We cannot predict the future.

Traditional investing is based on the premise that it is possible to make such predictions. Investors are constantly being sold the idea that if they just buy this stock (or fund), invest at this precise time, follow this hot tip, they will be well on their way to a life of riches – despite all the evidence to the contrary.

Dalbar’s 2015 Quantitative Analysis of Investor Behavior reported a mere 5.2% return for the average stock investor, against the 9.9% return of the S&P 500 index. Yet this knowledge rarely deters those lured by the thrill of being the one to succeed where others failed. They may think they’re smarter or more resourceful, or have access to market secrets that no one else has. So they continue obsessively tracking the market, searching for the ‘best’ money managers.  Whenever they think they’ve found a better deal, they shift their funds around, only to ultimately rack up trading/switching costs and end up taking risks they realise they could not afford when it all comes crashing down.

Surely there has to be a better way to invest. Investing should be a way to grow your money over time, not to risk it all on a wild gamble and hope for the best.

That’s where Evidence-Based Investing (EBI) comes in. Instead of forecasting, EBI utilises financial science, verified data and documented research to maximise investment outcomes.

Scientific advancements over the past few decades have given us new insights into finance and how the market operates. Decades of data from the stock market has taught us which investment approaches work and which are statistically doomed to failure. We know which specific factors drive investment returns, and how these can be utilised to optimise a portfolio for the best possible return at a given level of risk. We know that the key to investment success is not luck, but sheer discipline.

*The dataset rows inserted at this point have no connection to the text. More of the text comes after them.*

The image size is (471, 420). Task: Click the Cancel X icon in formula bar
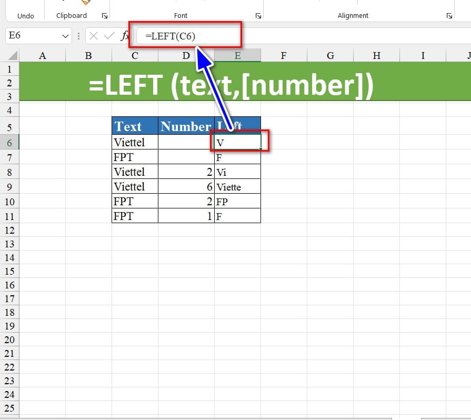(94, 36)
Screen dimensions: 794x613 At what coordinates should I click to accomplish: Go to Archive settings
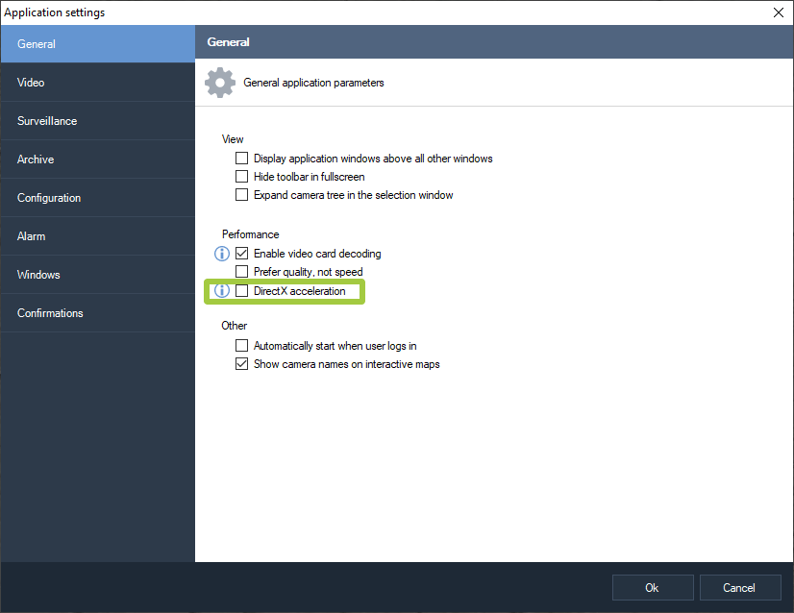[x=97, y=159]
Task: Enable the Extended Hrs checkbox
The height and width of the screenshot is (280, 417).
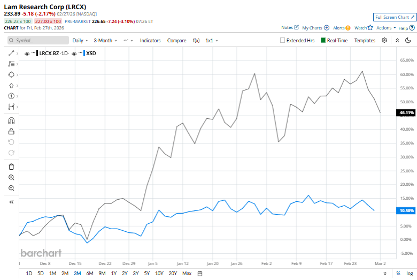Action: click(x=283, y=40)
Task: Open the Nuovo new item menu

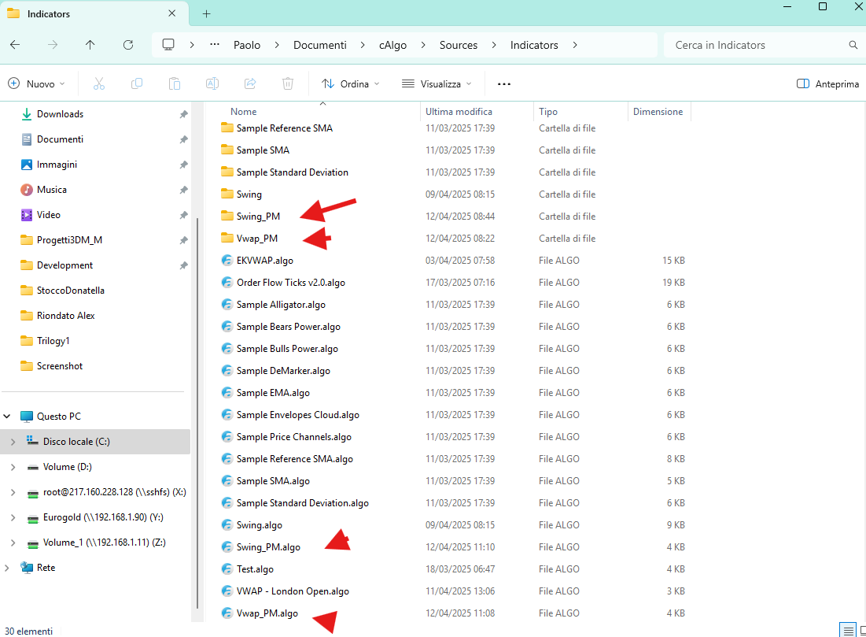Action: [38, 83]
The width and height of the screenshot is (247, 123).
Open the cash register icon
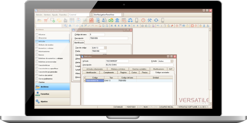tap(91, 20)
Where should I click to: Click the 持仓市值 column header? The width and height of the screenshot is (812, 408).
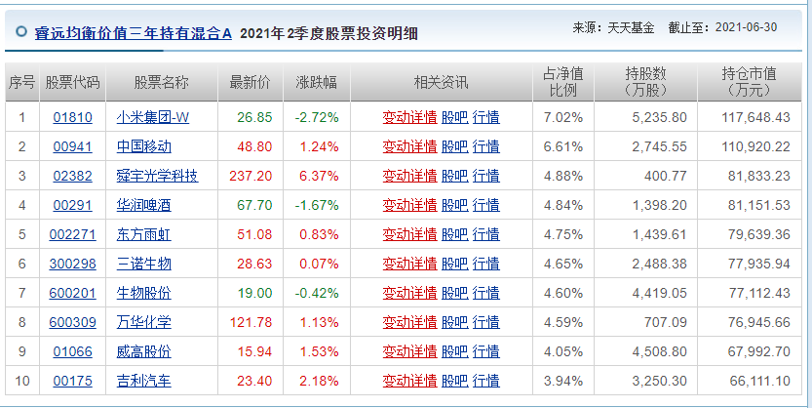750,82
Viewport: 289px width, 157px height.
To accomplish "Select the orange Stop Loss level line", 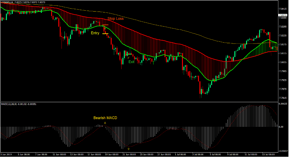I will pos(106,25).
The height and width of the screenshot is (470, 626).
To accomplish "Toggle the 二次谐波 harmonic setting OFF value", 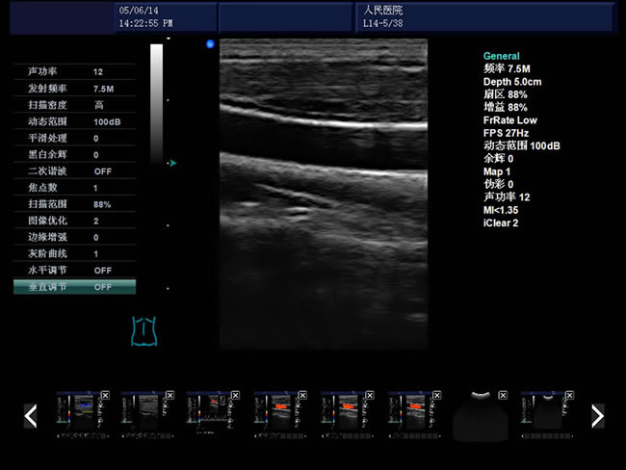I will pos(103,171).
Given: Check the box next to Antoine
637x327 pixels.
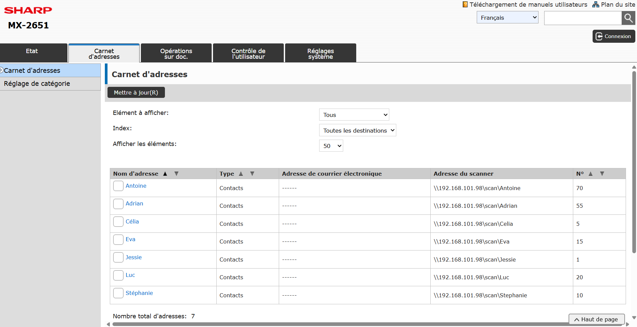Looking at the screenshot, I should pyautogui.click(x=118, y=186).
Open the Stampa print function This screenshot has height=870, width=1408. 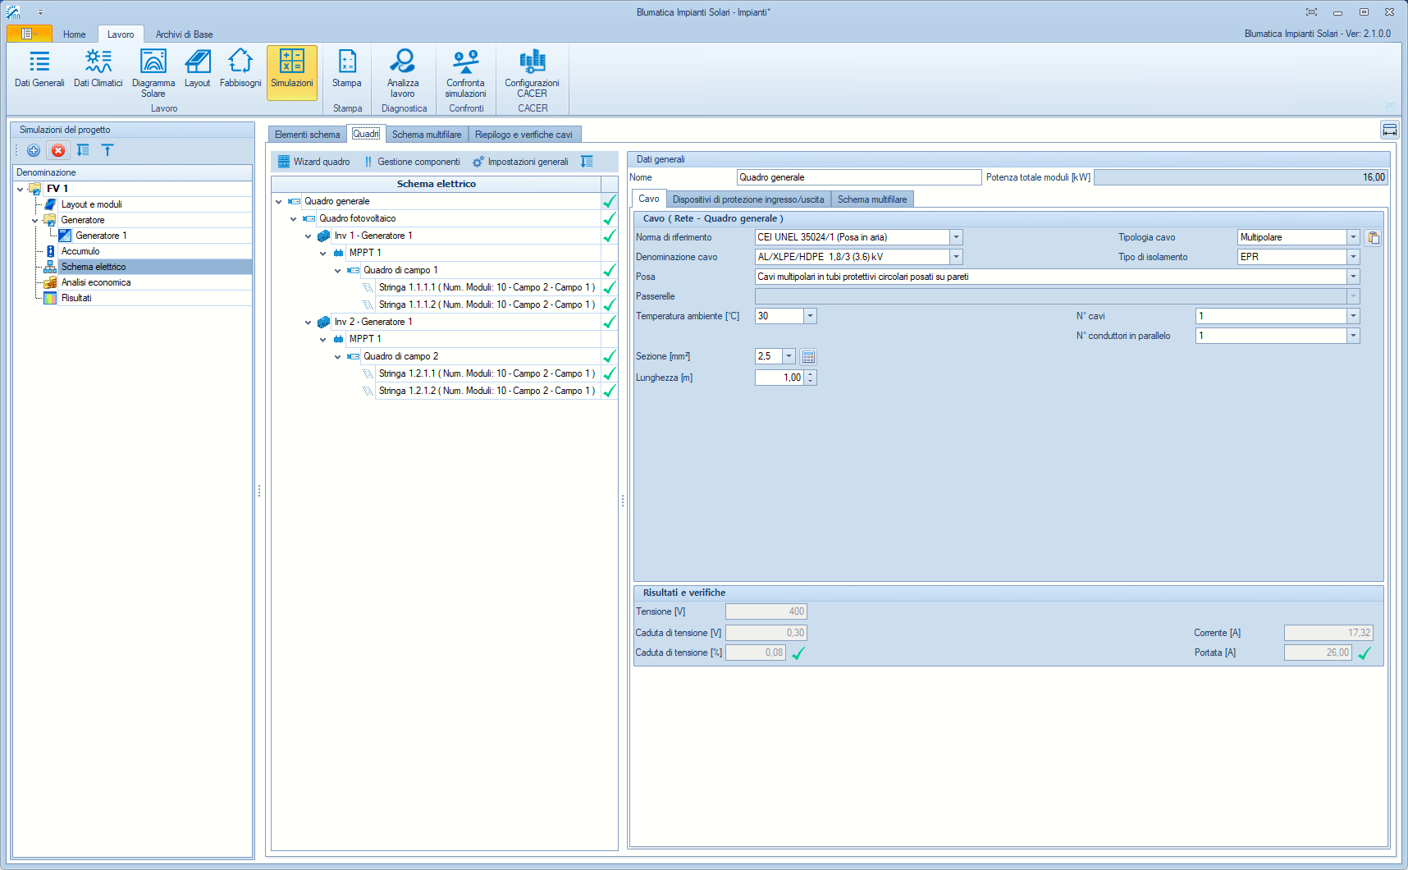(x=347, y=68)
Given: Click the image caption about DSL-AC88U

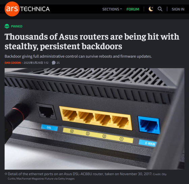Looking at the screenshot, I should (x=80, y=174).
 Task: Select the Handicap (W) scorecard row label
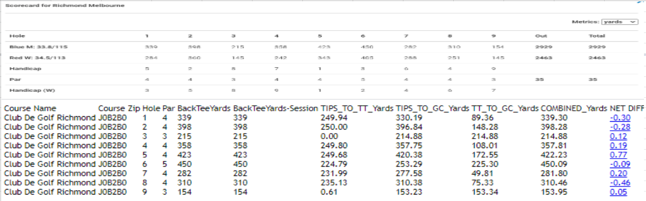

Evidence-Based Investing brings all of this together to make informed investment decisions based not on forecasting but on our knowledge of what actually works and what does not work, applying financial science to derive optimal solutions for each individual investing challenge.

With EBI, we don’t attempt to time the market or speculate on stocks. We don’t build portfolios based on what we think will happen tomorrow, or months or years from now. Instead, what we will do is construct robust, globally-diversified portfolios ​grounded in economic theory and backed by decades of empirical research, resulting in a security selection that is skewed towards proven factors of market outperformance. We will optimise that portfolio to match your desired level of risk. Finally, we will be there for you to help you manage your emotions and fears through market ups and downs, standing you in good stead to attain your financial goals.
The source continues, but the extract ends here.